**Consigne:**
D'après l'extrait ci-dessous sur l'administration coloniale au Congo, quel principe a toujours régi en Belgique les rapports entre l'État et l'enseignement libre ?

**Extrait du texte:**
L’administration coloniale a toujours eu un caractère catholique très prononcé.

Justement à cause des Missions, les milieux catholiques sont les seuls à être dans leur entièreté et unanimement pour la colonisation, précisément parce qu’elle rend l’œuvre missionnaire possible. Ils seront donc plus tentés que d’autres par le service au Congo. Et bien sûr, ils n’y joueront guère le rôle de frein pour les Missions !

L’on éprouvait aussi de la peine à se défaire au Congo de certaines traditions métropolitaines : en Belgique, dans les rapports entre l’Etat et l’enseignement libre, le principe intangible a toujours été celui du respect de la pleine liberté d’action des établissements confessionnels, même lorsqu’ils bénéficiaient de subsides. L’on a très naturellement transporté cette conception au Congo.

Enregistrements issus d'une collecte de données:
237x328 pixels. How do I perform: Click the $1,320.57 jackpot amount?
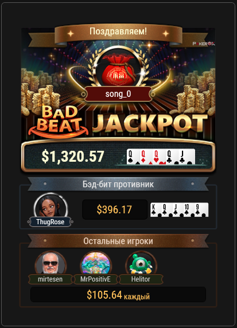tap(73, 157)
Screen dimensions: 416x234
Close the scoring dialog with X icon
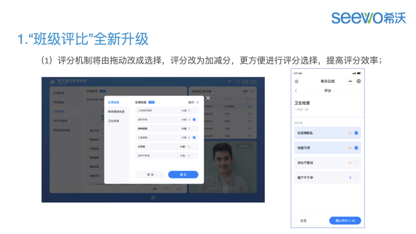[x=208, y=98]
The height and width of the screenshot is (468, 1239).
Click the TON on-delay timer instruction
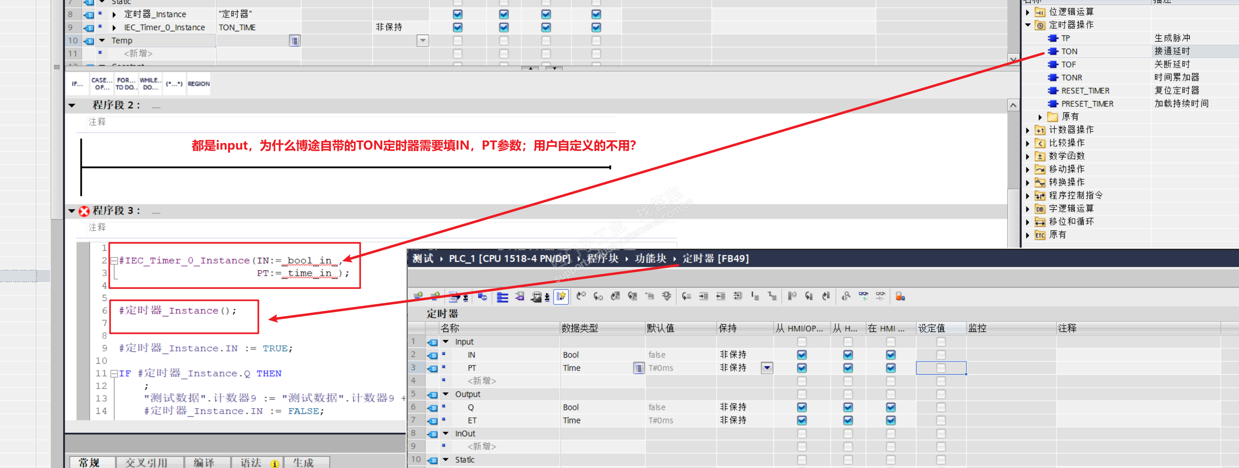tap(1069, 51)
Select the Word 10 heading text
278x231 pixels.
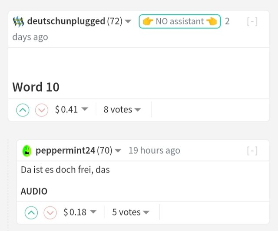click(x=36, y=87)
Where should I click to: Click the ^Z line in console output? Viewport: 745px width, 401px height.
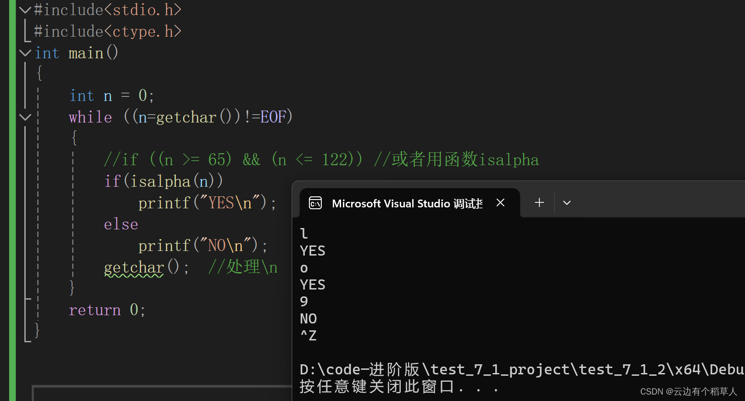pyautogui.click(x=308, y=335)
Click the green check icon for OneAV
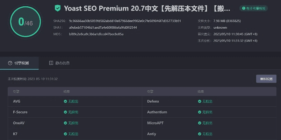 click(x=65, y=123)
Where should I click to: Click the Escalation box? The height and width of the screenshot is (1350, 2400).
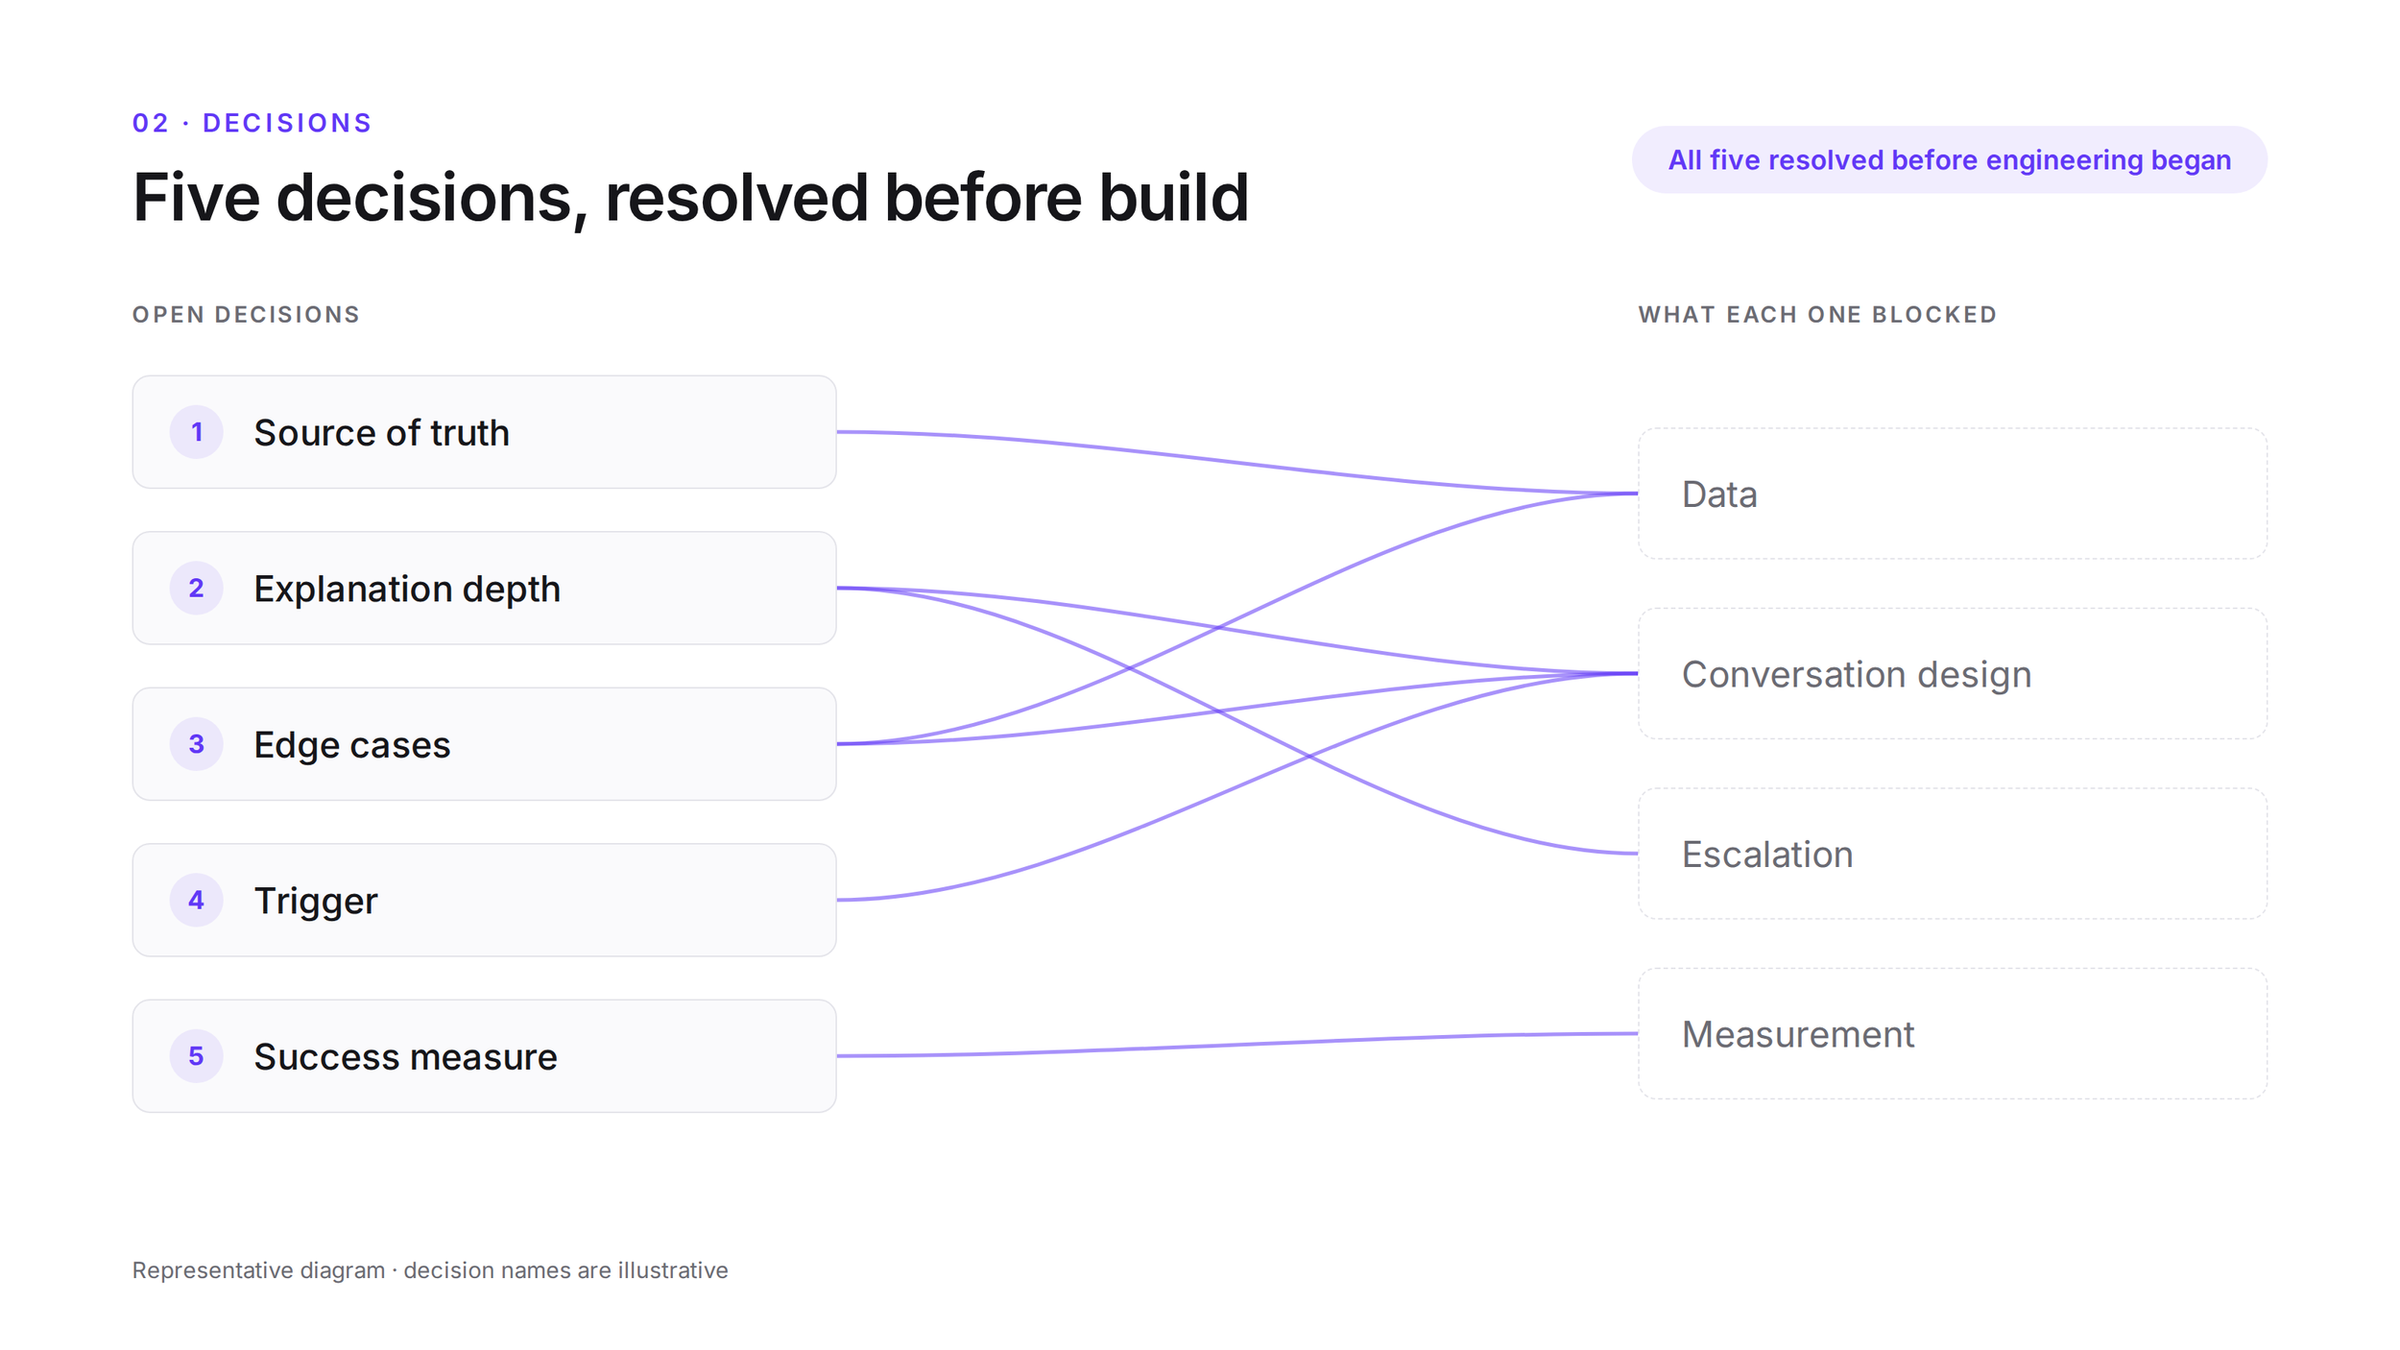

**Réponse complète:**
Le respect de la pleine liberté d'action des établissements confessionnels, même lorsqu'ils bénéficiaient de subsides.